I love the suggestion to incorporate competency testing with wet samples into training, preferably tested in parallel by an experienced technologist. This aspect of training will help the new employee gain confidence as well as help you gain confidence in their abilities or highlight areas where their training can use some reinforcement. I also recommend showing new hires your lab's deviations from the past year at the end of training (as a way to gives them a heads up of where things go wrong most often) and suggesting that they read through the immunohem work-ups of others on a weekly basis (or, even better, incorporating them into a rounding scheme where serology seniors share more complicated work-ups and their resolution).
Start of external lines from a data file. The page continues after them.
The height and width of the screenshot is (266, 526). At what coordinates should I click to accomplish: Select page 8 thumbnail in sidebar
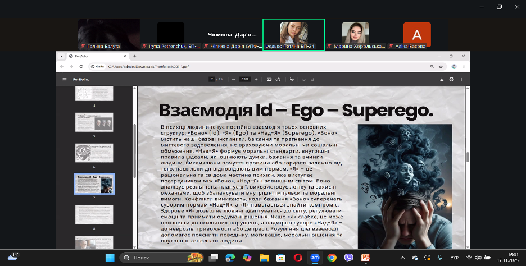point(94,214)
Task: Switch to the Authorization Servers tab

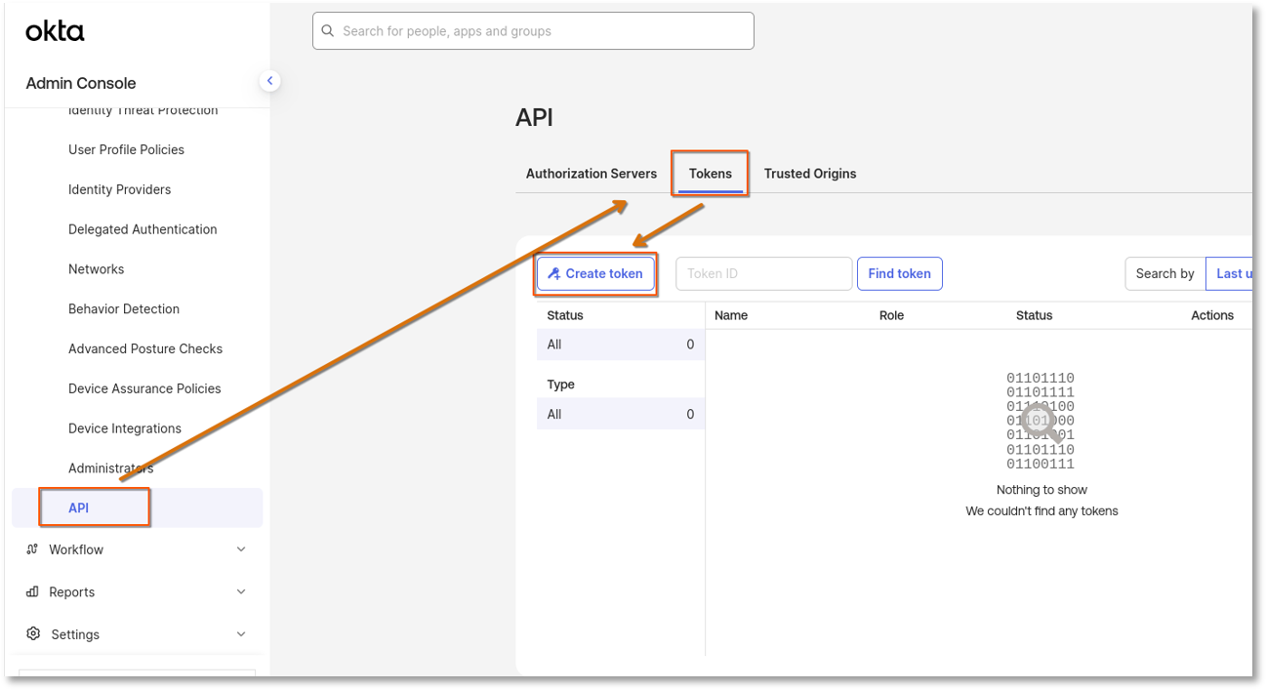Action: pos(591,174)
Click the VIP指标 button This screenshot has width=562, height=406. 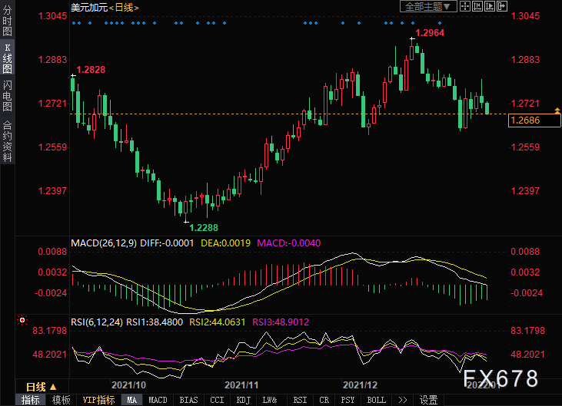click(98, 400)
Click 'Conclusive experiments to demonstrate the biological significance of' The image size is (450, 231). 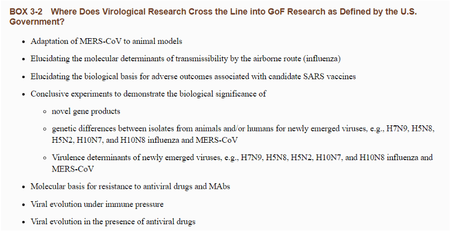point(149,94)
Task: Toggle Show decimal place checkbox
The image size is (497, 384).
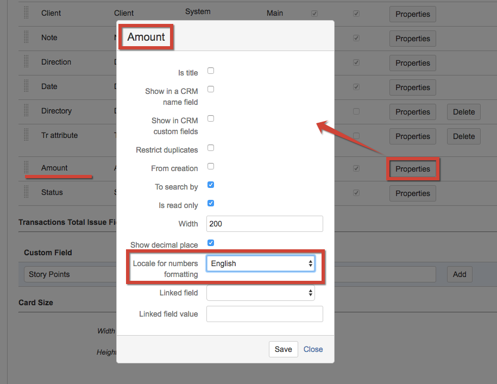Action: (x=211, y=243)
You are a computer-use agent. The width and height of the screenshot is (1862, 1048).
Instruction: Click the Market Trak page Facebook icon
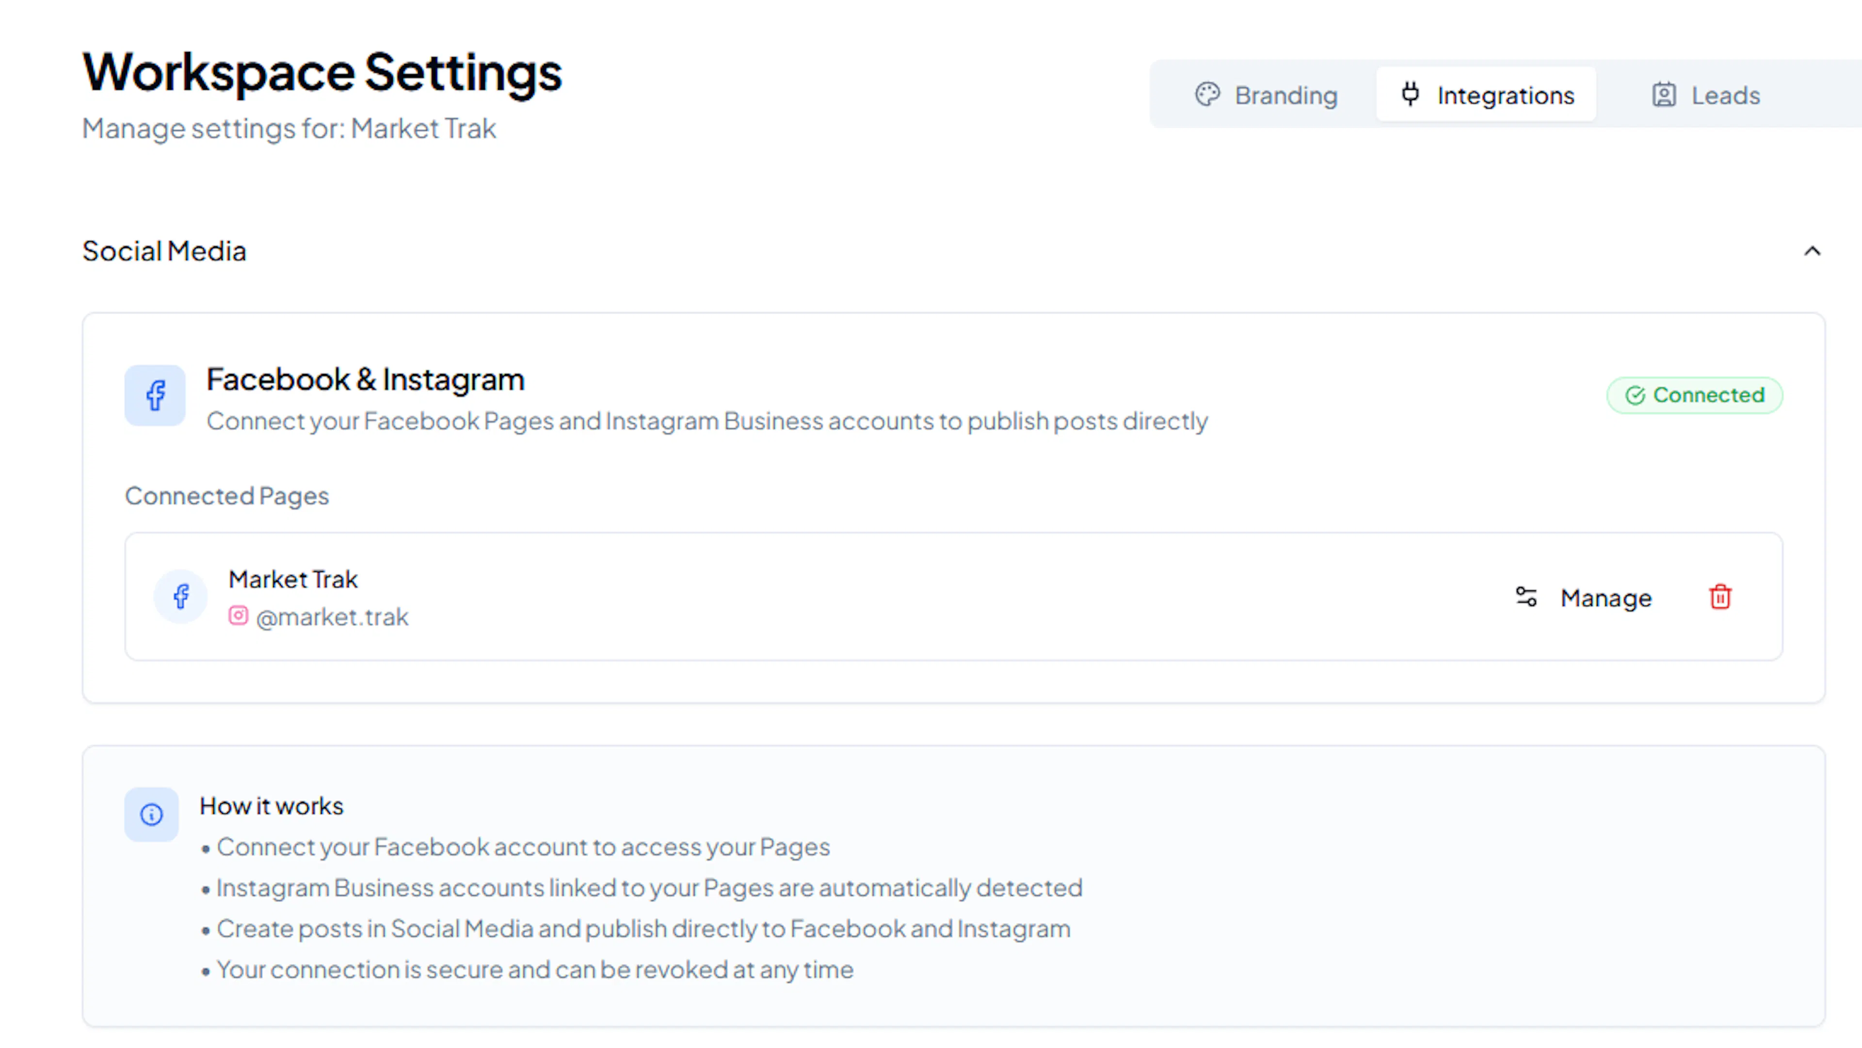coord(181,596)
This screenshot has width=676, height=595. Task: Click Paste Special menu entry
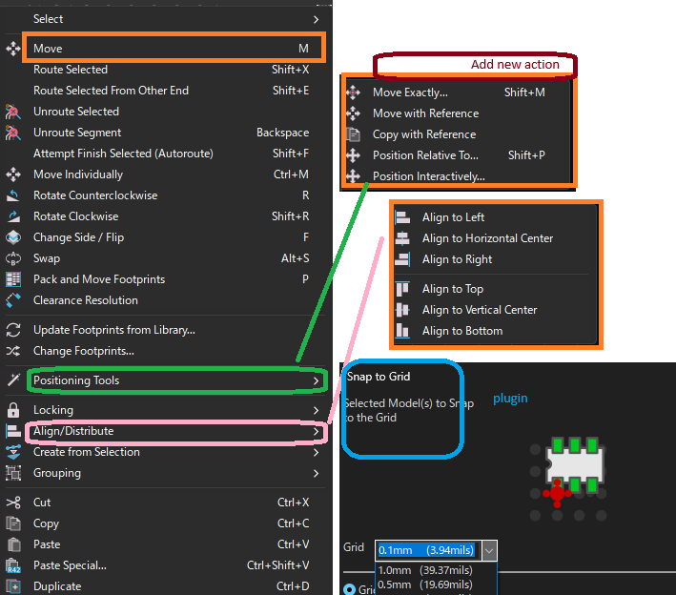click(70, 565)
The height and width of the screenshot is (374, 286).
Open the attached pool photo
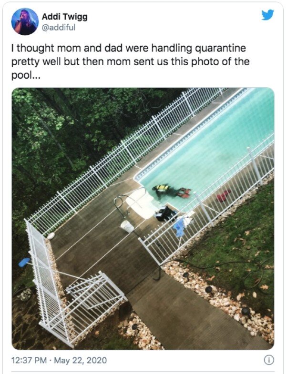pos(143,219)
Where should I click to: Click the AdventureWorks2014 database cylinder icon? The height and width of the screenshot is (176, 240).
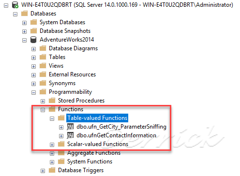click(33, 40)
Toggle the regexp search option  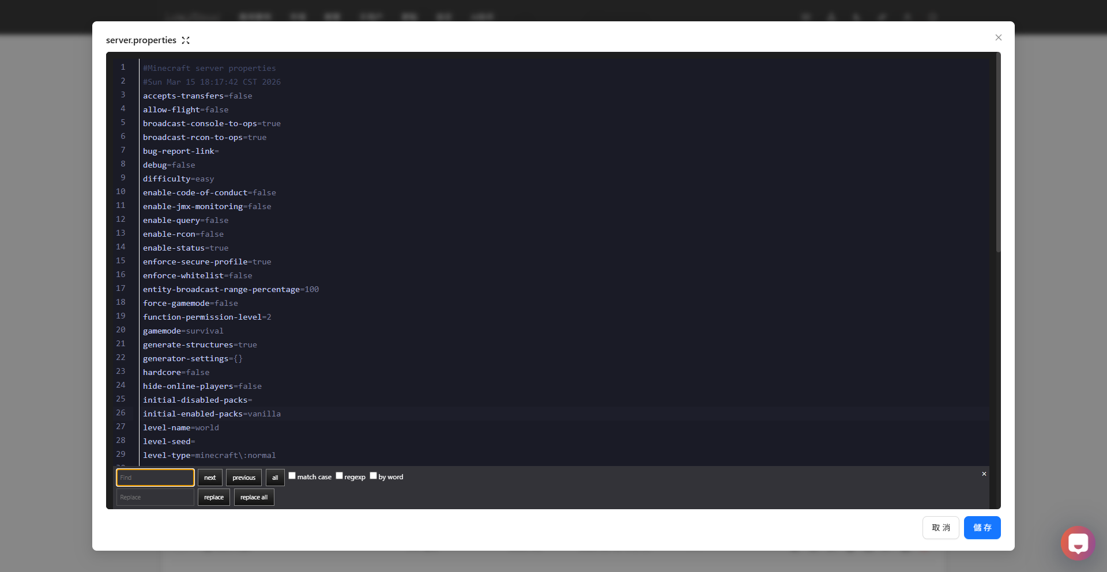340,476
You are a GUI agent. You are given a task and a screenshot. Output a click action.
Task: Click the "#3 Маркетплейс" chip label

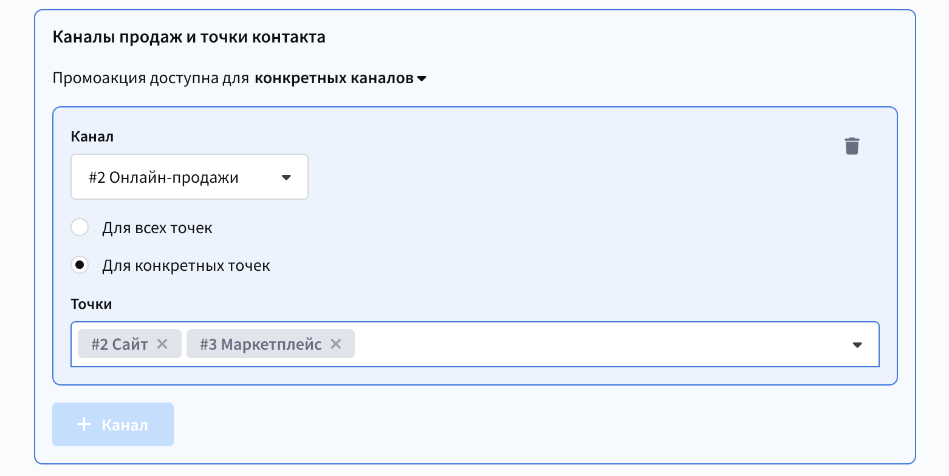click(261, 344)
Above all, cultivate an atmosphere in your laboratory where everyone is a teacher and encourage your techs to develop teaching as a skill! For your senior technologists and managers, teaching ability and enthusiasm for the profession should be a CRUCIAL consideration when it comes to advancement. In a profession that more and more graduates seem to be using as a way station, the average technologist will have less and less experience over time. The only way to ensure that patients don't suffer for it is to beef up your training program. And conveying enthusiasm to a new hire not only makes them more likely to stay, it also instills pride in their profession that can encourage them to stay techs!

In my last lab supervisory position we took ~3 months to train, rotating the new staff member to all sections of the lab. All training was done on day shift where we had sufficient staff to check their work. Technically, they were not allowed to do work unsupervised until they were signed off. After they were signed off they would get a competency test consisting of a number of wet samples they had to work up and demonstrate that they could perform basic tests correctly and catch and resolve discrepancies, mf reactions etc.

I don't think that there is any magic time limit that is necessary to train people. It really depends on how large and complex your lab is and how much you can do to train them.